The “tiny home’ phenomenon continues to get touted as a solution to Australia’s chronic housing affordability problems – not only for our youth, but also as a way to house the homeless:
A tiny home village has been opened in Melbourne’s west for those who have experienced homelessness and need a permanent residence.
The Harris Transportable Housing Project is one of several tiny home villages around the country. These villages aim to provide immediate housing to those who are experiencing homelessness.
This project first began two years ago with the aim of creating tiny houses that would sit on unused government land for tenants to live in on a long-term basis…
The project will establish nine tiny home villages with a total of 57 homes on empty Vic Roads land…
The units currently sit on Vic Roads land that won’t be needed for a decade, but the authority will give tenants 12 months’ notice should the land be required.
While it’s great to see the homeless being housed, there is nothing revolutionary about this project. Australia has had “tiny home villages” for decades, only they were previously called the less sexy name of “caravan parks”.
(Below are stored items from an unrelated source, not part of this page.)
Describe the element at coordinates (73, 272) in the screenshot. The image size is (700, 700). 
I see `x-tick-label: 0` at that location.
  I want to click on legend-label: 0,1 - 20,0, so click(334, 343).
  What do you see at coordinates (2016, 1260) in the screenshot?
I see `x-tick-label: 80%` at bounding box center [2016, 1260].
That’s right, throughout Australia you will find caravan parks providing long-term leases to the poorest and most marginalised in society. Just like this “tiny home village”, there is no actual home ownership, since there is no land and no title. Rather, they are a means to provide emergency accommodation to those that cannot afford anything better.
The problem is, such caravan parks are being shut down, casting low income residents onto the streets:
In 2016, development company Longriver bought the land for $35.6 million, forcing the eviction of 153 permanent residents from the park.
The firm plans to build 294 medium-density townhouses.
Wantirna’s residents were devastated…
Unlike in New South Wales and Queensland, those living in residential parks in Victoria are not entitled to compensation when the land is sold from underneath them…
The long-term solution to Australia’s housing woes does not involve cramming people into
caravans “tiny homes”, but rather addressing the underlying drivers:
- Lowering immigration;
- Reforming property tax rorts;
- Freeing-up fringe land supply; and
- Increasing investment into public housing.
Address these distortions instead of locking more Australians into battery-style living.